▸ **Reading passage**:
☆ ☆ ☆ ☆ ☆ ☆ ☆

Novel host defence mechanisms during bacterial infections

Abstract: The immune system has evolved through thousands of years and its architecture has challenged the medical field since the first hieroglyphs and will likely continue do so. With our co-evolution with millions of other species, the complexity to treat infectious diseases has been a race in increasing speed ever since. The establishment of penicillin shortened the length of that battle against a broad spectrum of bacteria. Till this day, penicillin and other types of antibiotics have saved an enormous number of lives. Unfortunately, pathogenic bacteria don’t cease to develop. Many share similarities, which may be an advantage in attempts to cure infection. In other aspects- some bacteria, partly due to their very sophisticated biology develop resistance. This is one of several reasons that antibiotic resistance is one of the largest threats to survival of mankind today. Chronic wounds and pulmonary diseases are examples among many other conditions that have become difficult to treat by standard anti-biotic schemes. The need for novel, more specific, treatments for bacterial infections is urgent. Fortunately, the immune system carries a range of endogenous anti-bacterial proteins and peptides with many immunological features left to unravel. With a deeper understanding of their structure and function, these studies can hopefully aid in the search for alternatives to anti-biotics as well as bridge understanding between infection and other disease mechanisms. This thesis provides novel mechanistic insights to a group of endogenous proteins and their role during bacterial infections. Tissue Factor Pathway Inhibitor- 2, primarily known as a serine protease, highly expressed in placenta and additionally proposed to own function as a tumor- suppressor among others, was found to be important for survival during pulmonary P.aeruginosa infection in mice. Novel roles of complement components during persistent, intra-cellularly, infected skin by S.aureus was uncovered, a sophisticated mechanism facilitated by these bacteria to hide from the immune system. Lastly, plasma apoE was found anti-bacterial against E.coli and P.aeruginosa. Additionally, a mechanism on how apoE neutralize their endotoxins is suggested. Our findings suggest the role(s) for these host defence molecules to be re-considered, depending on site of expression as well as the bacteria they face.

☆ ☆ ☆ ☆ ☆ ☆ ☆

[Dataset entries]
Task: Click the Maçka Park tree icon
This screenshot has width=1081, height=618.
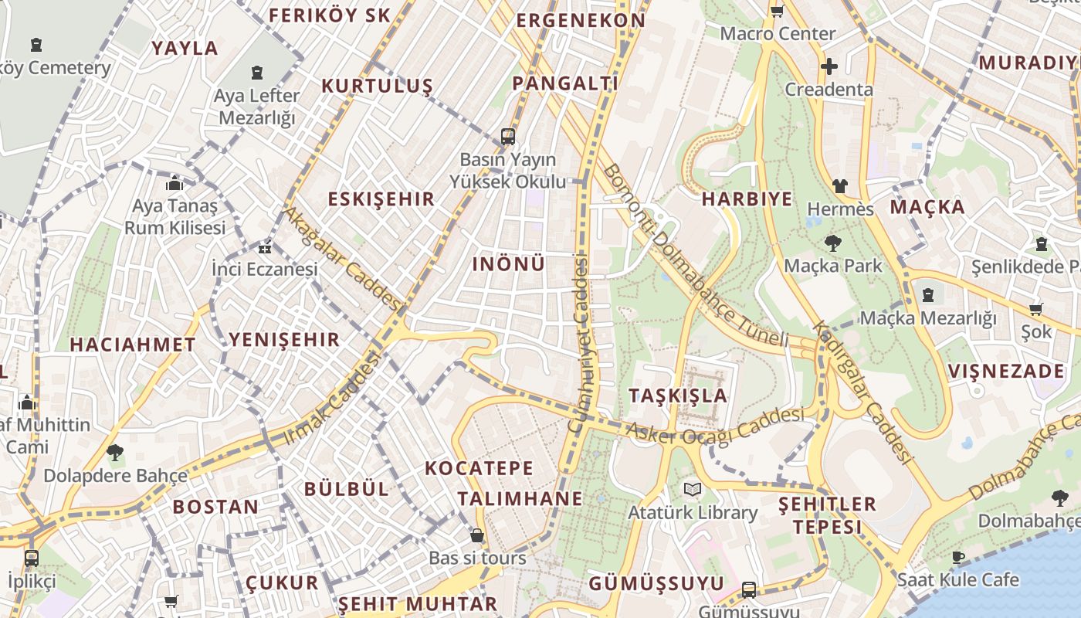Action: tap(832, 244)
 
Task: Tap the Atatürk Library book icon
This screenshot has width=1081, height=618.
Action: tap(692, 490)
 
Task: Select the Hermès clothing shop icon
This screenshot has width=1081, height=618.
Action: tap(839, 186)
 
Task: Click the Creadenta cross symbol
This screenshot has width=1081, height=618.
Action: tap(829, 66)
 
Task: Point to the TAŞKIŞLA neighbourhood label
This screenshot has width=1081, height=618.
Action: tap(677, 396)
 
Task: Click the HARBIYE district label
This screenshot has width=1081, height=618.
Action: tap(747, 199)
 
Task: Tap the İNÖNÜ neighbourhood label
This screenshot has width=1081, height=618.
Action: tap(508, 264)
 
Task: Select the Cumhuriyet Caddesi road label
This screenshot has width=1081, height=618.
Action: tap(579, 344)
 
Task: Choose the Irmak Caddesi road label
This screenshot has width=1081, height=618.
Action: tap(333, 398)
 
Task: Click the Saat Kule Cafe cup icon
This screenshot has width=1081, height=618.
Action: tap(957, 557)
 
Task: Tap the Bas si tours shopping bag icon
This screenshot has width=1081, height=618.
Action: tap(477, 535)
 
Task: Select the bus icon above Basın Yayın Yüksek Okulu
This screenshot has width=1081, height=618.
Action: tap(507, 137)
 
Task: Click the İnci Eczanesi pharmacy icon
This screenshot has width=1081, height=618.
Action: tap(265, 248)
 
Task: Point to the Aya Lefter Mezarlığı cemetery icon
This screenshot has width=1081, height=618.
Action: tap(256, 73)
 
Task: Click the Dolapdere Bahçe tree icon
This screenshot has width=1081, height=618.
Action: tap(115, 453)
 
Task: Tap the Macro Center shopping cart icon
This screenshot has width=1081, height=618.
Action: tap(777, 11)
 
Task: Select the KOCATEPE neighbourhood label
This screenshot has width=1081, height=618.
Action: tap(479, 468)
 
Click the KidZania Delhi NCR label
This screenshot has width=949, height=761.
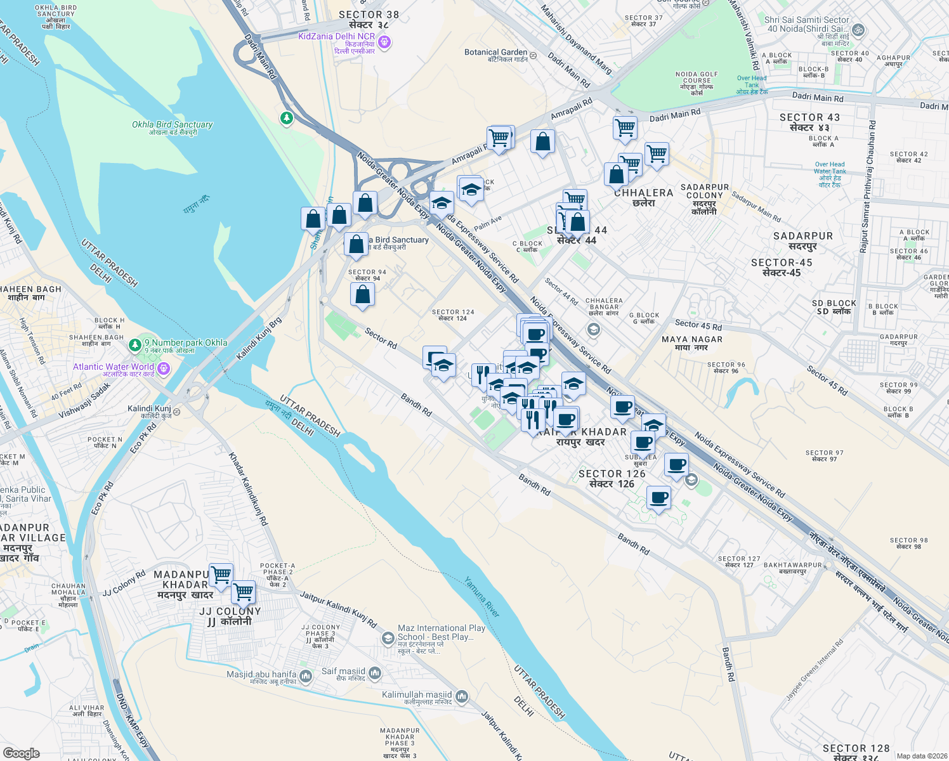pos(337,37)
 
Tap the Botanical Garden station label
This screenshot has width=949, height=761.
pos(495,53)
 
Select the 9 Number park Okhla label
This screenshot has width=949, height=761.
pos(186,343)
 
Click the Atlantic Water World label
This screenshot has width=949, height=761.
pos(114,367)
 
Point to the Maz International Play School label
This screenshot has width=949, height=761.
pos(441,632)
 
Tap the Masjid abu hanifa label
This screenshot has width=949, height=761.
pos(261,675)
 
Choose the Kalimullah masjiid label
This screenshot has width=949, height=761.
pos(417,695)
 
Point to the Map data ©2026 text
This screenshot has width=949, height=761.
pos(920,755)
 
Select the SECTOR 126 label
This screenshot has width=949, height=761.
pos(612,474)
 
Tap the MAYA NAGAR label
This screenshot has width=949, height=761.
pos(692,340)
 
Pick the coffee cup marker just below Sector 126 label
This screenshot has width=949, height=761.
pos(658,498)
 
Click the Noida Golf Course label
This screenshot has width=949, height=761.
pos(697,78)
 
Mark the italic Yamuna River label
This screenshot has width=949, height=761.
pos(482,597)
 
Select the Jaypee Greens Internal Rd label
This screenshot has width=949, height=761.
pos(815,669)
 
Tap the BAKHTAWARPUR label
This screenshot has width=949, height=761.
pos(792,565)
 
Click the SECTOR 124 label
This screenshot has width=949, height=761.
pos(452,313)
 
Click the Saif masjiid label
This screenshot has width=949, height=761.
pos(343,672)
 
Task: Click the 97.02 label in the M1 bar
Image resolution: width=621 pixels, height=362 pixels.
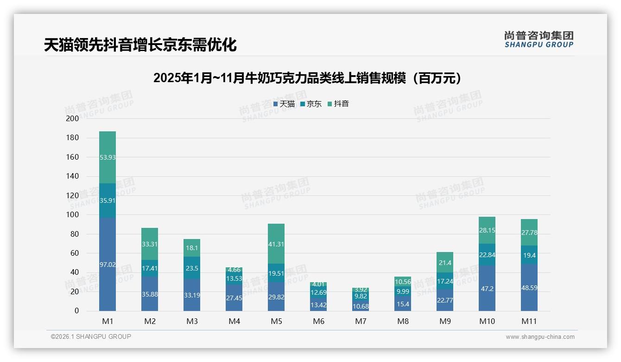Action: tap(108, 265)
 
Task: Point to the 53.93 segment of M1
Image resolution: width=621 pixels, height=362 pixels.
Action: tap(108, 157)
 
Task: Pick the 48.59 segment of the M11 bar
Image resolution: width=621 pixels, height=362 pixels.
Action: tap(529, 288)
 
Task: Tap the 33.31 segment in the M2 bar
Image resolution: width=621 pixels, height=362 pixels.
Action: tap(150, 244)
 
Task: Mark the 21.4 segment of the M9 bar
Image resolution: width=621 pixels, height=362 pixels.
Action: tap(445, 263)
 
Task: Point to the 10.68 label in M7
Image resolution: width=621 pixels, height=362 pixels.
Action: tap(361, 306)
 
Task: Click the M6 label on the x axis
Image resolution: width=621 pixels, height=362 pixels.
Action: tap(318, 321)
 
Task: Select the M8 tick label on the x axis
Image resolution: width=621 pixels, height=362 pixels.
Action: tap(403, 321)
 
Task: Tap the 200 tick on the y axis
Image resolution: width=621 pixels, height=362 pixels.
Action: tap(72, 118)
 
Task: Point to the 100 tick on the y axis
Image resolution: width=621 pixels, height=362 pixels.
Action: tap(72, 215)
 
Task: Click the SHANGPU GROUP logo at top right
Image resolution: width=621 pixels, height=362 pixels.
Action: tap(539, 39)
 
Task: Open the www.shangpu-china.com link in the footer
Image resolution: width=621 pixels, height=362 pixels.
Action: tap(540, 337)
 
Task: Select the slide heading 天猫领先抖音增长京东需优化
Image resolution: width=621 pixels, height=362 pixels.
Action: tap(140, 45)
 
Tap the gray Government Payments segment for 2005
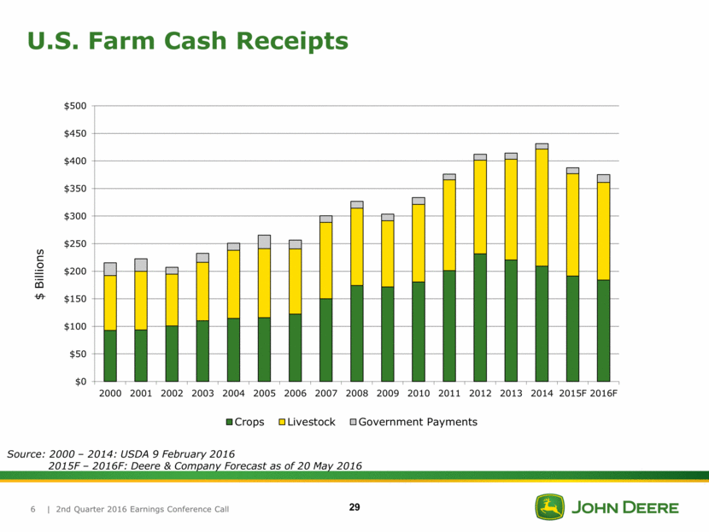coord(264,242)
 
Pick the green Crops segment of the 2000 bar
coord(110,355)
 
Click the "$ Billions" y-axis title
coord(40,275)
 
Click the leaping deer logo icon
coord(550,507)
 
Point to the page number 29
coord(354,508)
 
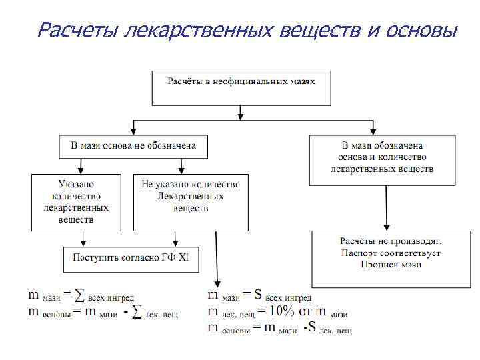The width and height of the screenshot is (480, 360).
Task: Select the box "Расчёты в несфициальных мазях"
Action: [x=241, y=88]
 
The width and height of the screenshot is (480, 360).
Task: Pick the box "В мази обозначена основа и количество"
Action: [x=382, y=160]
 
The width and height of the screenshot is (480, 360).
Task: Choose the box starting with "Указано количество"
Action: [x=76, y=202]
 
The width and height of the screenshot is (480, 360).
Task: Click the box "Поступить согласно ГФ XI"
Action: [x=131, y=259]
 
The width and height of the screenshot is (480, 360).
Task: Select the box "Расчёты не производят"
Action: [x=391, y=259]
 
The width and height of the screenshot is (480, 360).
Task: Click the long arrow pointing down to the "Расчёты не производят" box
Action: [x=387, y=207]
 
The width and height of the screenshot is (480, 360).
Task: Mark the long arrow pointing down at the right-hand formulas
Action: [x=217, y=260]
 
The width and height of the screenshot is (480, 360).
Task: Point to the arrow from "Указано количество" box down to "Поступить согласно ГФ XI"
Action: [x=82, y=239]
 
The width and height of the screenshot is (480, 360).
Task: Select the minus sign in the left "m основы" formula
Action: [x=125, y=312]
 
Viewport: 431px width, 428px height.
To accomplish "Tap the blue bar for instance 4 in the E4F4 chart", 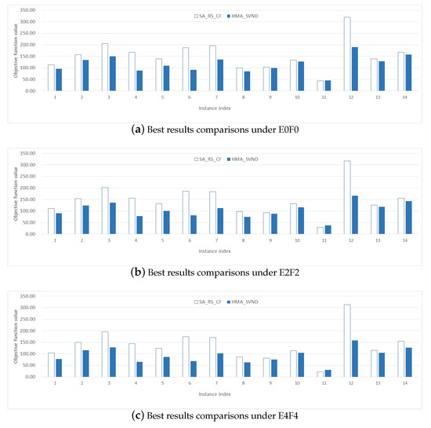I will point(139,369).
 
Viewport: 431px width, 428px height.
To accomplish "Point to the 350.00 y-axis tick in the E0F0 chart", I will point(26,10).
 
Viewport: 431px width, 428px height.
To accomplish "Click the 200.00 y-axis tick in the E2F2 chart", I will point(26,188).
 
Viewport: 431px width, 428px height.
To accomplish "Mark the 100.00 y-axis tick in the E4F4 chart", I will point(26,353).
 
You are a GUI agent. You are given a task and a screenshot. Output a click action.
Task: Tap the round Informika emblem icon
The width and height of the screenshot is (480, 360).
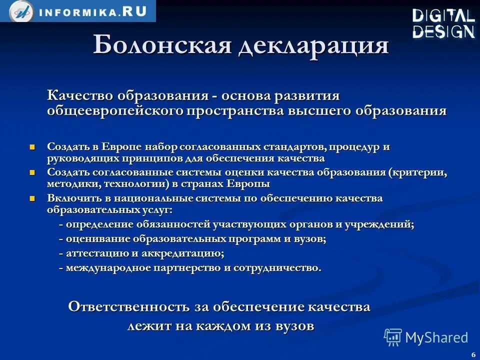point(21,12)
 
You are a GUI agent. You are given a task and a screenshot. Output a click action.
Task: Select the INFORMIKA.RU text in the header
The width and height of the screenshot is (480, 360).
point(92,12)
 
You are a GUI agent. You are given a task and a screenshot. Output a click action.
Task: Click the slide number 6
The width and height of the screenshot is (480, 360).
point(472,354)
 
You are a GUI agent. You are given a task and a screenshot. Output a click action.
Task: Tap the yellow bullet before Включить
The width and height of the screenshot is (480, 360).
point(33,198)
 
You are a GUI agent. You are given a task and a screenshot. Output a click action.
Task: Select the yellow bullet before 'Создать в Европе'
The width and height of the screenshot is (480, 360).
point(33,147)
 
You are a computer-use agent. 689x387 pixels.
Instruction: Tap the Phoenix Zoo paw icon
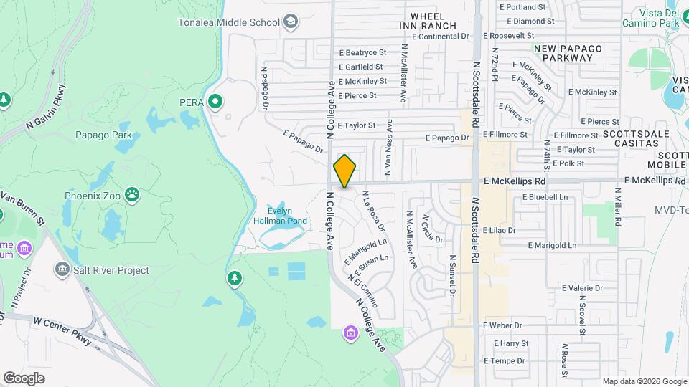point(132,194)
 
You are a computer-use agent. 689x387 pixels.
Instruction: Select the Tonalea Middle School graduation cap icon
point(291,22)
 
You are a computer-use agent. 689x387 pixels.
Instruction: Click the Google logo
point(24,378)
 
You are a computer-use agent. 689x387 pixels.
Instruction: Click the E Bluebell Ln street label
point(545,196)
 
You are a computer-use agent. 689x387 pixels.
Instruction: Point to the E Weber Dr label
point(506,325)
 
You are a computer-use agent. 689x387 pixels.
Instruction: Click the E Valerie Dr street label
point(580,288)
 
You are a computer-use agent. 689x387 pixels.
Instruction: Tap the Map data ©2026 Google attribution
point(644,381)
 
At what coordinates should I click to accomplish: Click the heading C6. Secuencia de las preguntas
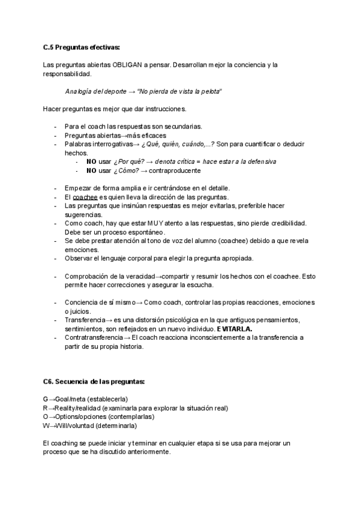[94, 382]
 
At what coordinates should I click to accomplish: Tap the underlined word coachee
[85, 197]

☆ ☆ ☆ ☆ ☆ ☆ ☆

▸ **Explore the material**:
#1 In the thesis abstract, where is Tissue Factor Pathway Inhibitor-2 said to be highly expressed?
#2 Condense the paragraph of the thesis abstract that begins "Abstract: The immune system has evolved" into a short bulleted list of its main points.

▸ **Answer list**:
#1 In the placenta.

#2
- Penicillin and other antibiotics have saved an enormous number of lives, but pathogenic bacteria keep developing, and some develop resistance.
- Antibiotic resistance is one of the largest threats to human survival today. Chronic wounds and pulmonary diseases have become hard to treat with standard antibiotic schemes.
- New, more specific treatments are urgently needed. The immune system's own anti-bacterial proteins and peptides may point toward alternatives to antibiotics.
- Tissue Factor Pathway Inhibitor-2 was found to be important for survival during pulmonary P.aeruginosa infection in mice.
- Complement components were found to have new roles in skin persistently infected inside cells by S.aureus.
- Plasma apoE was found to be anti-bacterial against E.coli and P.aeruginosa. A mechanism by which it neutralizes their endotoxins is suggested.
- The roles of these host defence molecules may need to be reconsidered, depending on where they are expressed and which bacteria they face.